畫面播放結束,眾人短暫沉默,最先得到消息的長老開口。
「根據赤霞宗的長老所言,空赫門被滅後,距離空赫門比較近的玄鐵宗加大了防備。。」
「這顆留影球,是他們的後手之一,倘若他們也遭遇不幸,留影球將會自動傳送至和玄鐵門關係最好的赤霞宗。」
「赤霞宗長老看後大受震撼,將留影球裡的內容,通報給各大宗門。
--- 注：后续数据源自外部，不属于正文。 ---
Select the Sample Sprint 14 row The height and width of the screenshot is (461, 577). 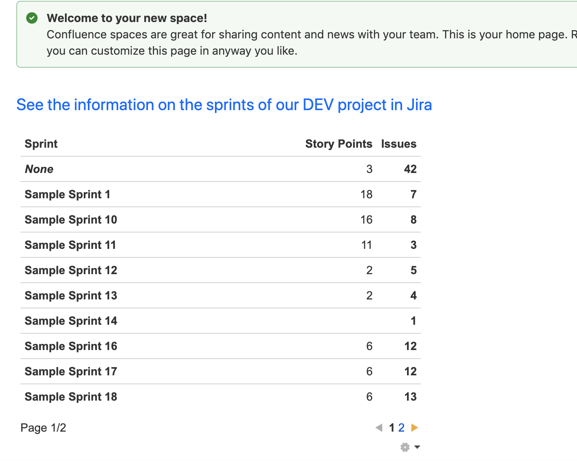[70, 321]
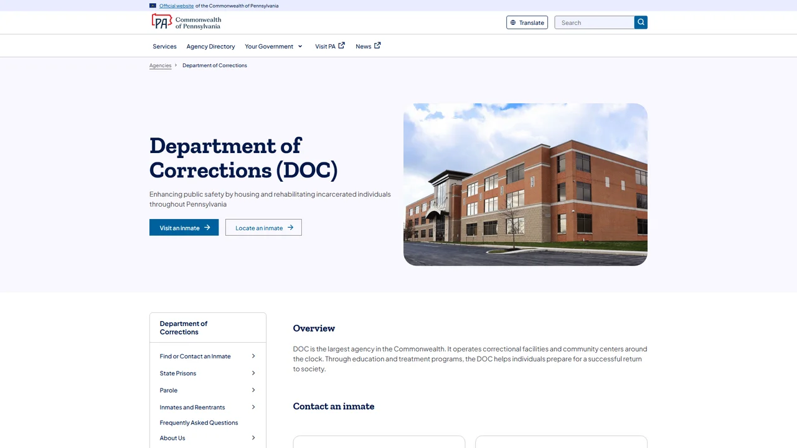Image resolution: width=797 pixels, height=448 pixels.
Task: Open Frequently Asked Questions in sidebar
Action: pyautogui.click(x=199, y=422)
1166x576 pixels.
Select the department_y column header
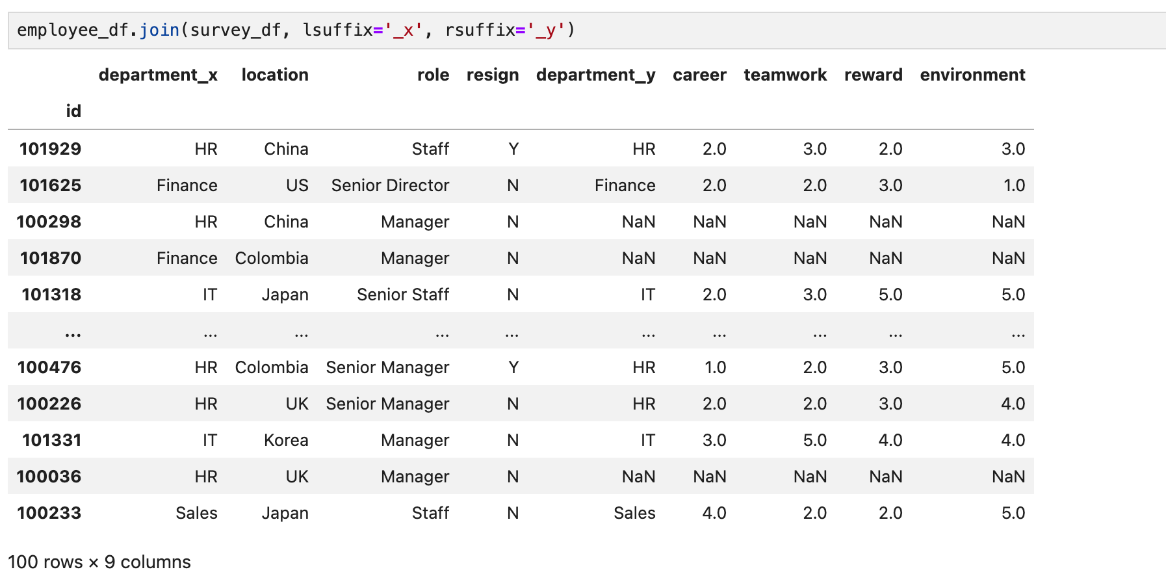coord(595,75)
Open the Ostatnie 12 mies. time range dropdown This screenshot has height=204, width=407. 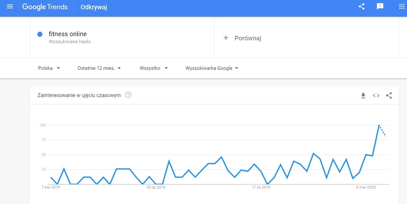[100, 68]
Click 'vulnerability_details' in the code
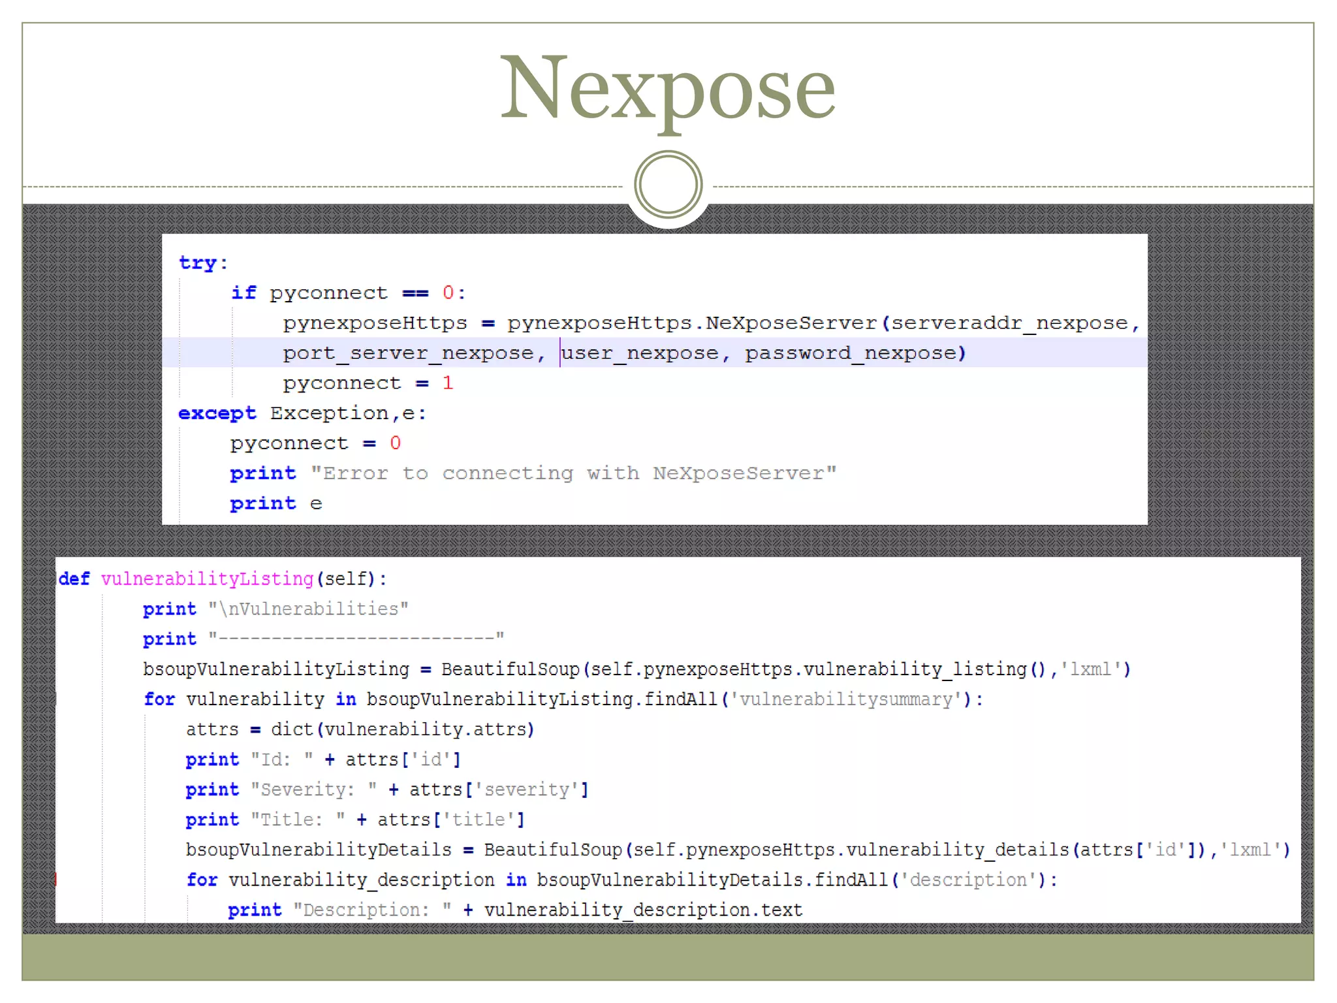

」
另一位長老開口:「前幾日,太上隱世大長老曾讓我們調查空赫門被滅一事。」
「太上隱世大長老懷疑這可能是魔門所做,卻沒想到竟然是一隻妖修所為。」
「這隻妖修甚是奇怪,留影球裡的畫面不全,卻足以看出他的恐怖實力。」
「且此類妖獸,我等竟都聞所未聞。」
「這件事情,還是必須第一時間通報太上隱世大長老。」
「這一點二長老放心,在獲悉留影球內容後,我就立馬將畫面複製了一份,傳送給了太上隱世大長老,此刻相信他老人家已然知曉。」
「嗯,很好,即便如此,我們也不能鬆懈,這段時間,和其他宗門相互之間建立聯繫網。」
「一旦有下一個宗門遭遇襲擊,我們這些人能第一時間給予支援。」
「好,我這就通知下去。」
……
紫杉太虛子神色微微一動,從儲物袋中拿出一個竹筒。
打開竹筒,從裡面取出一支玉簽。
將玉簽貼近額頭,閉上眼睛,稍許片刻,太虛子的眉頭微蹙。
「怎麼了,是不是調查的事情有眉目了?」
老乞丐問了一句,自己也接收到了傳信,他表情一變,從懷裡拿出一個古舊的銅鏡。
在銅鏡上看了幾眼,表情同樣變化。
太虛子微微擡頭看向老乞丐:「是九隱門那邊向你傳遞過來的消息吧?」
「此事你如何做看?」
老乞丐略微思考了一下。
「畫面裡的妖修甚是古怪,似乎,似乎並非蜥蜴妖獸化形?」
「你和我想到一塊去了,我們兩個老傢夥,不敢說世間一切妖獸都見識過。」
「但也遊歷世間千年,慕古,蒼玄,九龍海,幾乎沒有我們沒有去過的大陸。」
「然而,都未見過如此奇怪的化形妖修,這就很能說明問題了。」
「太虛子,你可有猜測?」
太虛子搖搖頭:「僅憑一幅畫面,還難以作出判斷。」
「倘若真的要調查對方的底細,就必須和其交手。」
「嗯,還好你我早有懷疑,依照此獠的行進路線,他的下一個目標應該是楓澤谷,我們一直向著楓澤谷的方向前進。」
「事不宜遲,必須加速了,以免他將楓澤谷在滅了。」
二人交談期間,遁速卻沒有慢下來。
太虛子渾身雷電閃爍,一整個化作雷光,速度再次加快。
老乞丐乘著一把蒲扇法寶,蒲扇金光閃爍,突然消失,所施展的竟然是最難以修鍊的金遁之術。
曦京。
林言四人喝完酒告別了顧北楓。
龍靈兒將他們送到門外。
待到所有人離去,獨留顧北楓一人。
顧北楓掐指推算了一下。
「嘶,似乎已經來了。」
龍靈兒恰好返回包房。
「公子,您在說什麼呢?什麼已經來了。」
「還記得我們來曦京的目的嗎?」
「自然記得,公子說,曦京和公子所謀劃的一件事情有關。」
「不錯,這件事已然降臨,走,我們剛要去看看了。」
「是,公子。」龍靈兒也不問去做什麼,隻要公子讓她跟著,她就肯定不會拒絕。